*** DATA SHOWN Section Begins ***

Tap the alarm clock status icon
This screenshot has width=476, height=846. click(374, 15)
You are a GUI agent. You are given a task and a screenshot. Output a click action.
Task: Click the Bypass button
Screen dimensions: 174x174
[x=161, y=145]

*** DATA SHOWN Section Ends ***

PROBLEM:
Please quote the records above exactly, without skipping a line.

ANSWER FOR THE TASK:
Tap the alarm clock status icon
This screenshot has width=476, height=846. click(374, 15)
You are a GUI agent. You are given a task and a screenshot. Output a click action.
Task: Click the Bypass button
Screen dimensions: 174x174
[x=161, y=145]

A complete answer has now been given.